Silicone hydrogel contact lenses can be manufactured economically in large numbers by a conventional full-mold process involving disposable molds. In a conventional molding process, a predetermined amount of a polymerizable material typically is introduced into a disposable mold comprising a female (concave) mold half and a male (convex) mold half. The female and male mold halves cooperate with each other to form a mold cavity having a desired geometry for a contact lens. Normally, a surplus of polymerizable material is used so that when the male and female halves of the mold are closed, the excess amount of the material is expelled out into an overflow area adjacent to the mold cavity. The polymerizable material remaining within the mold is polymerized by means of actinic radiation (e.g., UV irradiation, ionized radiation, microwave irradiation) or by means of heating. The starting material in the mold cavity is cured to form a lens while the excess material in the overflow area is partially or completely cured to form flashes. After curing, the mold is separated into the male and female mold halves with the formed lens adhered onto either male or female mold half.
A various mold materials can be used to make disposable molds for contact lenses (for example, U.S. Pat. Nos. 5,843,346, 5,849,209, 5,975,875, 5,965,630, 6,551,531, 6,638,451, and 6,821,608, and U.S. Published Patent Application No. 2007/0036878A1). However, various problems may exist when using these known mold materials for making mold for the product of silicone hydrogel contact lenses. First, some mold materials may have relatively large non uniform anisotropic shrinkage over time after injection molding, causing dimensional changes in molds and large fluctuations in the parameters (peak refractive index, diameter, basic curve, central thickness etc.) of contact lenses produced from the molds to be produced.

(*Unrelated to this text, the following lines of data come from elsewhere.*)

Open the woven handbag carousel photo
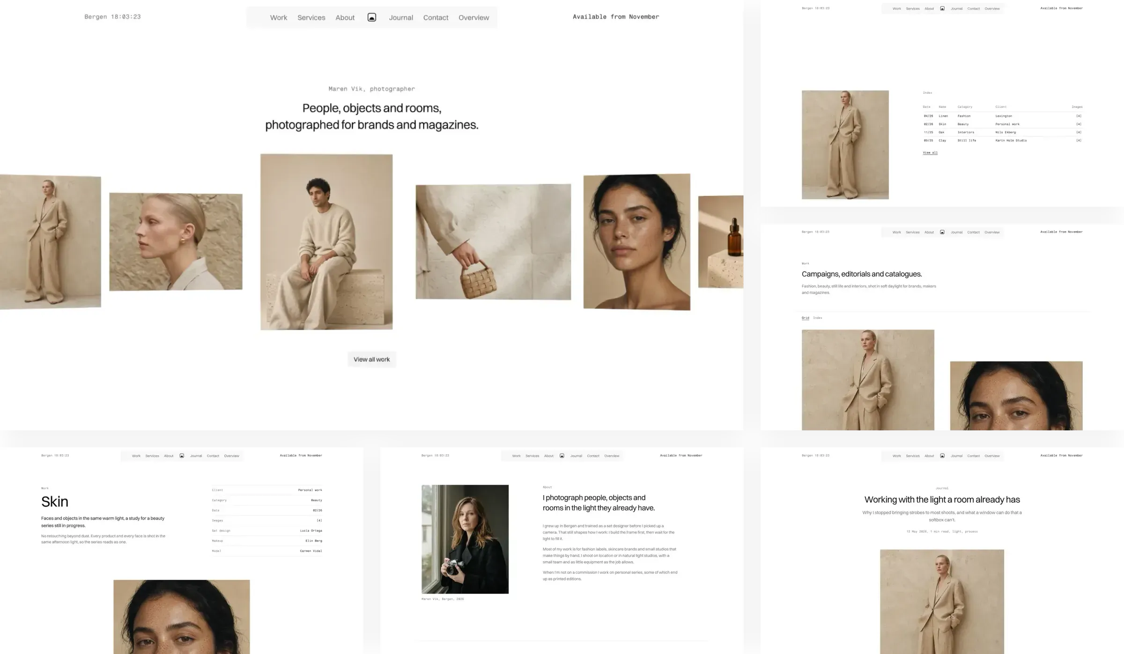The height and width of the screenshot is (654, 1124). [x=493, y=242]
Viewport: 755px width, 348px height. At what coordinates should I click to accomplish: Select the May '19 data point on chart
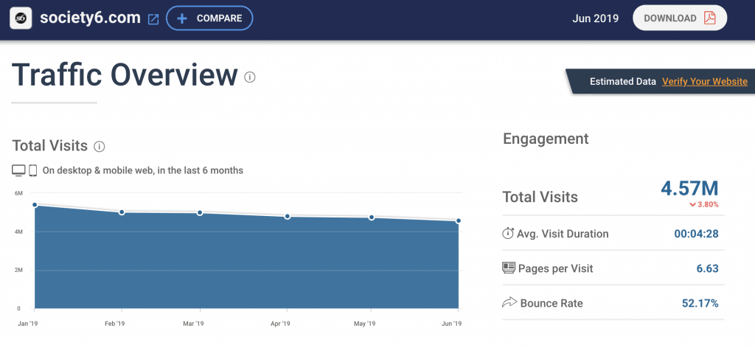[x=372, y=218]
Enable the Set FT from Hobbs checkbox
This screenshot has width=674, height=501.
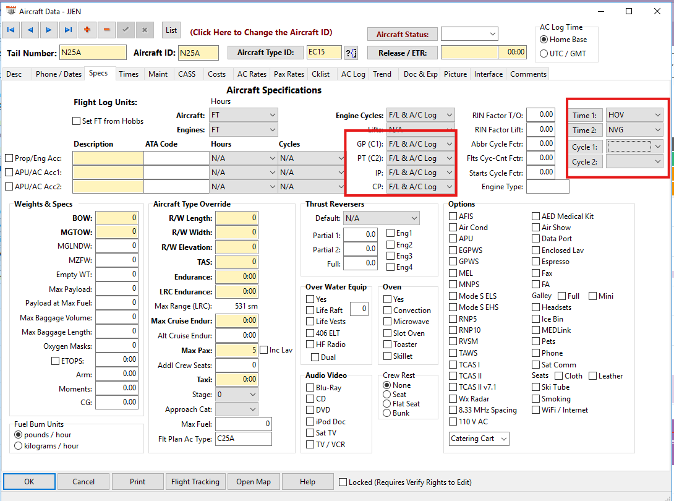pyautogui.click(x=77, y=121)
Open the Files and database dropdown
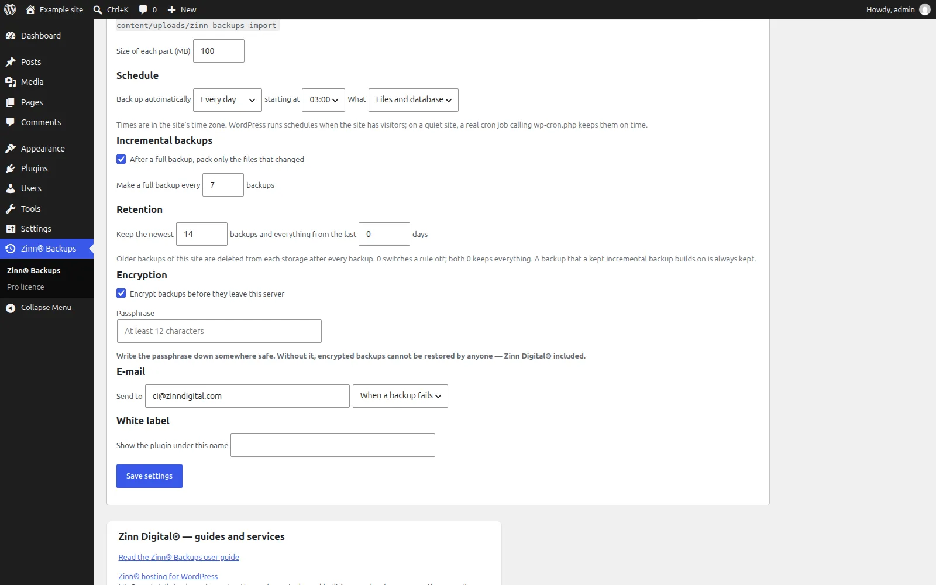Screen dimensions: 936x585 [414, 100]
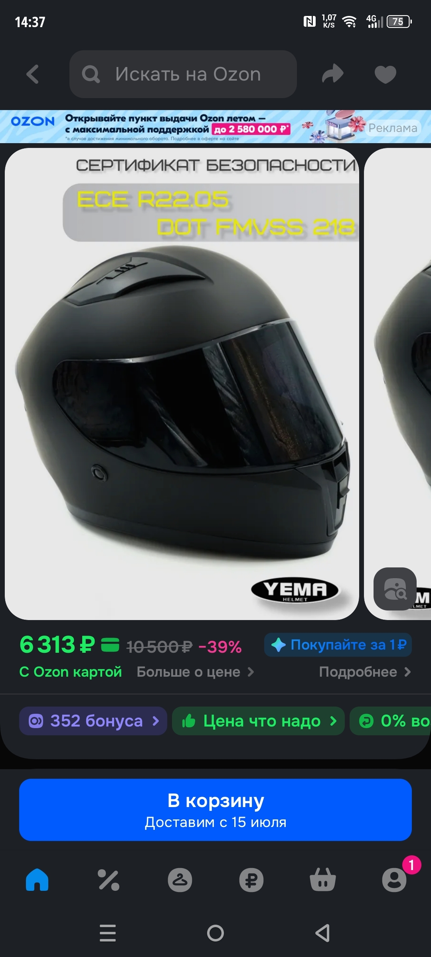Tap 'В корзину' add to cart button

click(x=216, y=810)
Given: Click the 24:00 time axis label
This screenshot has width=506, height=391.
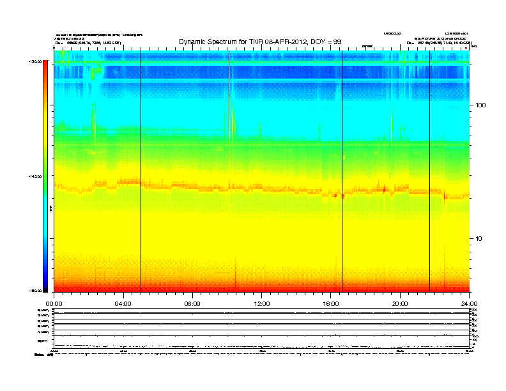Looking at the screenshot, I should [469, 303].
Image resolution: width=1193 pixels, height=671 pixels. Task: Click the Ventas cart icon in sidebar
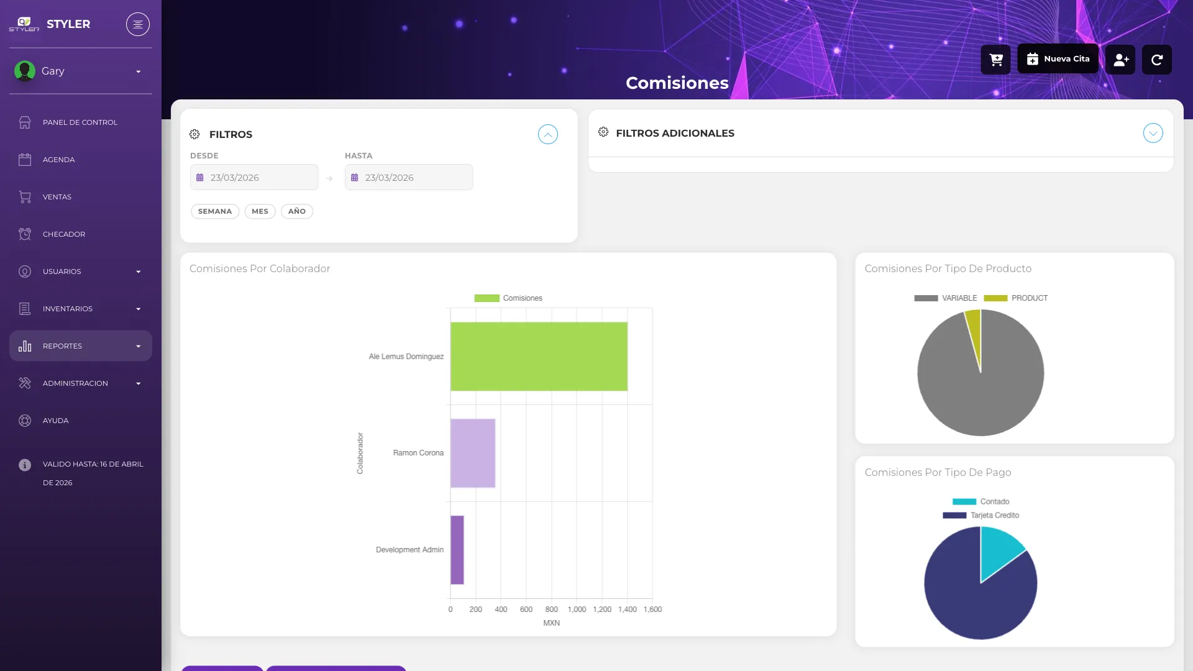click(x=25, y=197)
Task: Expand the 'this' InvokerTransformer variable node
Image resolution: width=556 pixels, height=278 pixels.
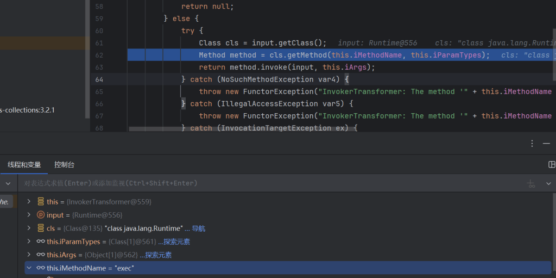Action: click(x=29, y=202)
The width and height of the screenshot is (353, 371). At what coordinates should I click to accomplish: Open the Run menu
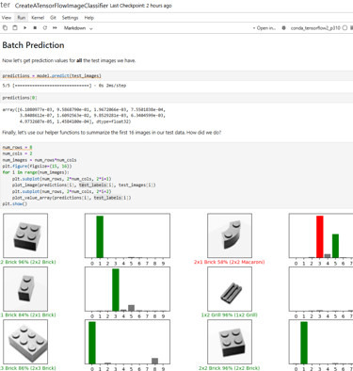click(21, 18)
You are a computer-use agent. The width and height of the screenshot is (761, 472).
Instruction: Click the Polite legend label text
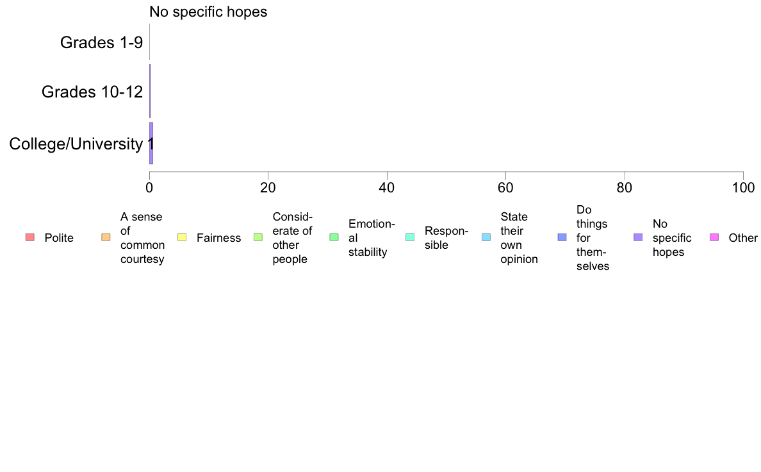click(59, 238)
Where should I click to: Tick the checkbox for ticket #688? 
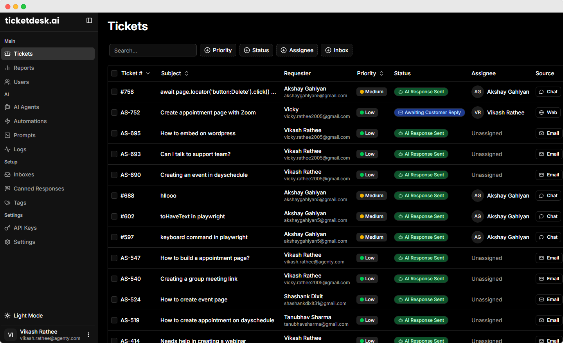[x=114, y=196]
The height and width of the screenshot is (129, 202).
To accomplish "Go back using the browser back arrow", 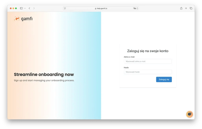I will pyautogui.click(x=29, y=8).
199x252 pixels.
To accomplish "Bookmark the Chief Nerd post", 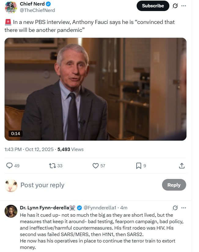I will [139, 166].
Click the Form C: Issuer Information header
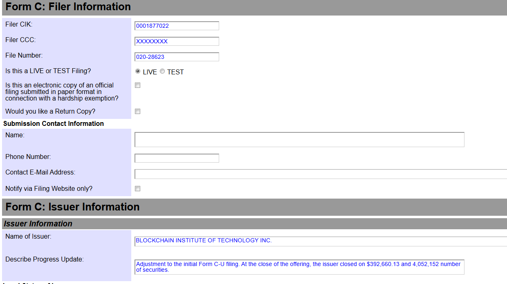Image resolution: width=507 pixels, height=284 pixels. click(x=73, y=207)
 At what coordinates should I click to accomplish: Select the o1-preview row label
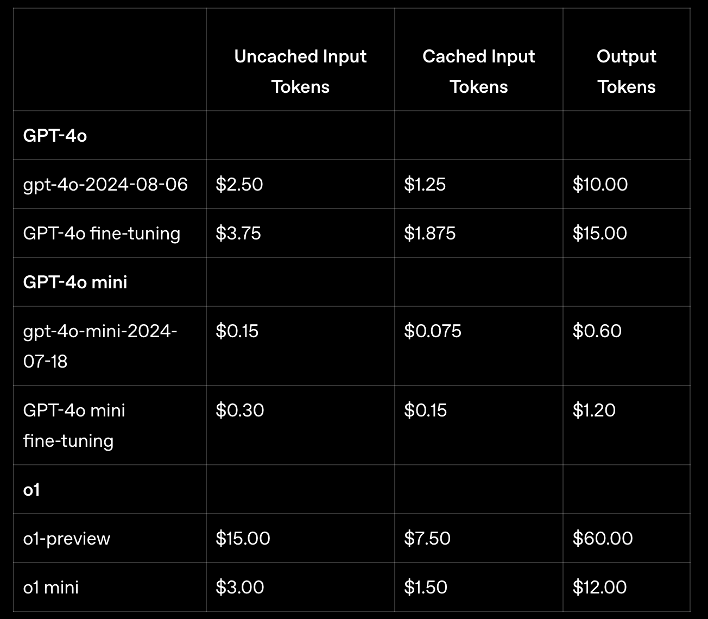67,539
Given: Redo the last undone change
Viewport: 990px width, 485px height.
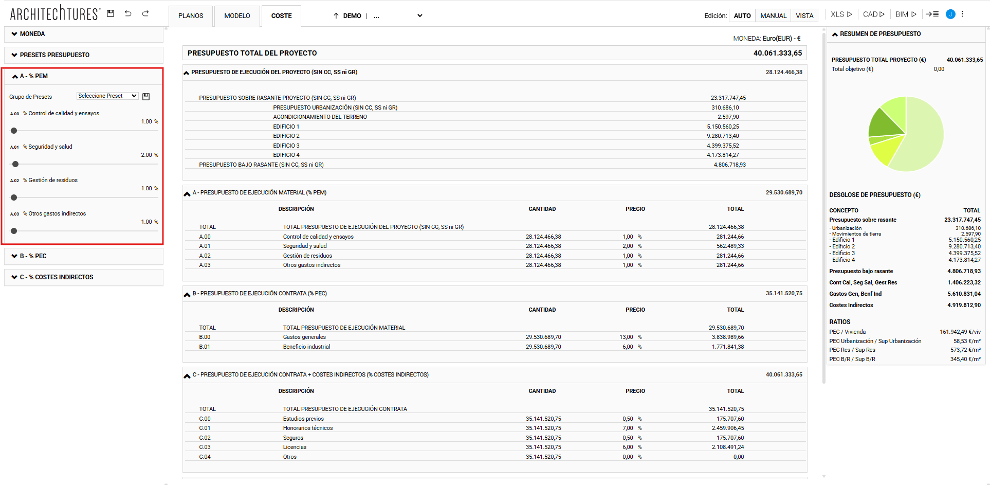Looking at the screenshot, I should pyautogui.click(x=145, y=13).
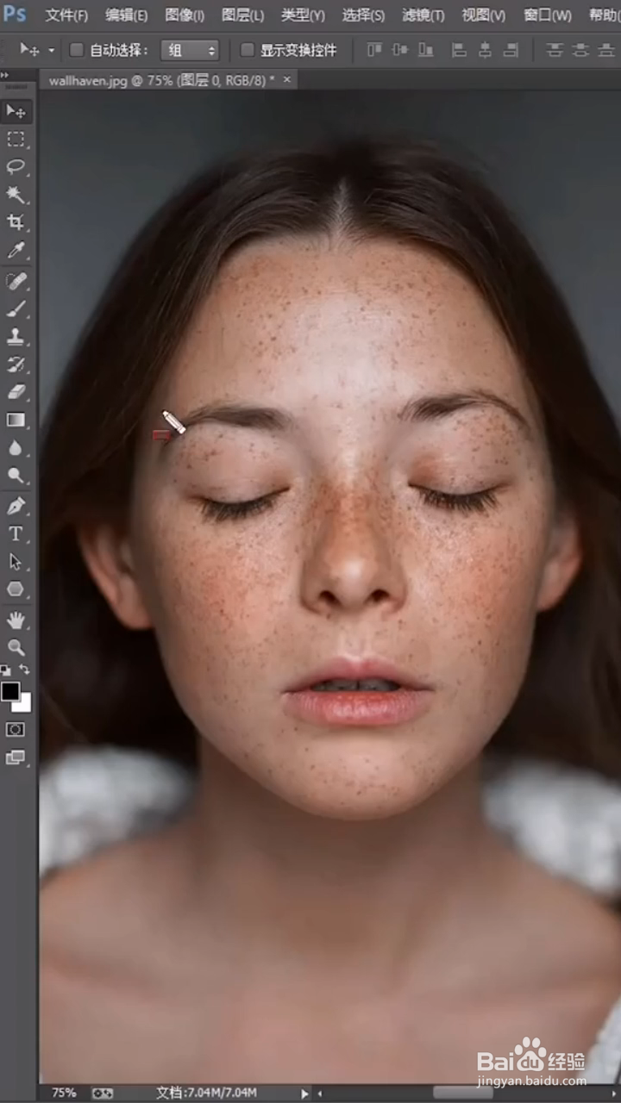Select the Lasso tool
Viewport: 621px width, 1103px height.
[16, 166]
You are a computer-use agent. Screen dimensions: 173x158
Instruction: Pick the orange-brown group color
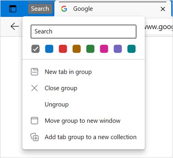click(77, 49)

Second, some mold materials have inadequate chemical resistance to silicone hydrogel lens formulation. Typically, a silicone hydrogel lens formulation comprises one or more organic solvent and hydrophilic and hydrophobic vinylic monomers. The organic solvent and vinylic monomers, alone or in combination, may be able to chemically and/or physically etch away some part of the mold surfaces of molds. As such, the resultant lenses made from those molds may have damaged lens surfaces.
Third, some mold materials have high oxygen permeability. Cast molding of silicone hydrogel contact lenses using molds made from those mold materials with high oxygen permeability may have to carried out under oxygen-free atmosphere or under a stringent control to minimize the adverse effect of oxygen on the ion permeability of resultant lenses. It is known that on-eye movement of a contact lens is required to ensure good tear exchange, and ultimately, to ensure good corneal health. Ion permeability is one of the predictors of on-eye movement, because the ion permeability is believed to be directly proportional to the permeability of water. High ion permeability is one of desirable properties of a silicone hydrogl contact lens. When a mold made of a material with high oxygen permeability is used to cast-mold-silicone hydrogel lenses, the resultant lenses may have low ion permeability.
Fourth, some mold materials may not have adequate UV transmissibility when the curing of a lens formulation in a mold is carried out by UV irradiation.
Because the known lens mold materials can have one or more problems discussed above, there still exists a need in the art for mold materials suitable for cast-molding of silicone hydrogel contact lenses with high quality and an improved method of cast molding silicone hydrogel contact lenses with molds formed from these mold materials.